Permítanme presentarme: Soy Rafael Álvarez y será un gusto poder compartir con todos vosotros mi visión y experiencias del MOUNTAIN BIKE en compañía de mi querida “All Montain” mi GHOST Special Edition.

Todo empezó años atrás, cuando al cumplir los 7 años (ahora tengo 34) me detectaron una enfermedad muy compleja en mis piernas. Para aquel entonces los doctores no apostaban un céntimo por mi recuperación total, de hecho el futuro que me esperaba era la discapacidad total de la cintura para abajo… con suerte, pues si todo salía “bien” cojearía para el resto de mis días, o iría con muletas o algo por el estilo…

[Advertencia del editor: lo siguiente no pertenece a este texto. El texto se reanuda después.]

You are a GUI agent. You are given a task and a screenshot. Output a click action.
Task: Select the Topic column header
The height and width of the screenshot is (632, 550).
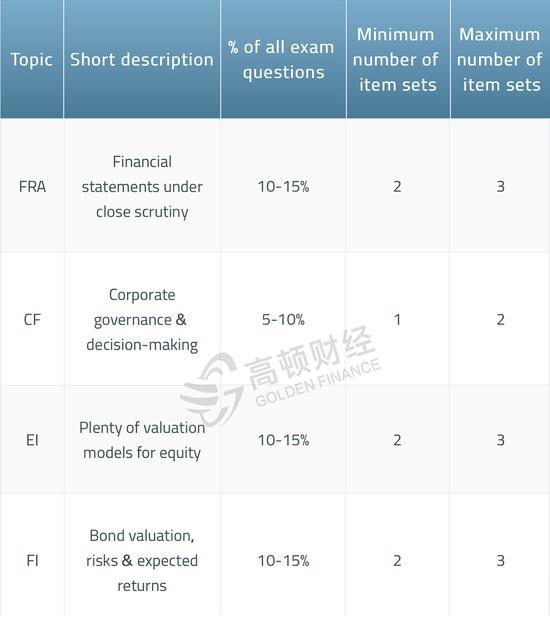click(31, 59)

Sin embargo, con el apoyo de mi madre, hermanos y familiares pude surgir y atravesar un complejo proceso de intervenciones quirúrgicas, rehabilitaciones, ejercicios y terapias. Y a pesar de lo que “decían los médicos” mi recuperación fue TOTAL.

Nueve o diez años después de toda esa pesadilla que se convirtió mi infancia unos amigos me invitaron a salir a “Rodar en bici” por la ciudad de Caracas (de la cual soy oriundo) tome prestada una hermosa bicicleta roja, marca GRAND MASTER que pertenecía a mi hermano y la cual tenía olvidada y escondida en el trastero, la limpié, infle sus ruedas y salí a rodar.

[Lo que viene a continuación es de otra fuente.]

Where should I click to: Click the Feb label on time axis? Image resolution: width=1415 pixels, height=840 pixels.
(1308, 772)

Y fue en esa hermosa bicicleta que mi amor por este deporte nació. Habían pasado al menos 10 años que no usaba una bicicleta, la última vez que la usé tendría unos 7 años, fue algunos meses antes que me ingresaran en la clínica para mi primera intervención… y ese día recordé las palabras de mi madre: “La vida es como una bicicleta… siempre hay que seguir pedaleando”…

Y yo seguía pedaleando, y al día de hoy lo continúo haciendo.

Así que a partir de ahora y en adelante, semana a semana iré compartiendo con todos vosotros mis experiencias en este deporte maravilloso que es el ciclismo y más precisamente el Montain Bike.

No soy un profesional del PEDAL, solo soy un ciclista aficionado que ha encontrado en su compañera de dos ruedas una manera especial de disfrutar de la vida y la montaña.

Espero ayudarles a todos aquellos que se inician en este deporte y que como yo, han tenido miles de dudas y preguntas.

Así que gracias por leerme, gracias por comenzar a seguirme y sigamos dándole al pedal.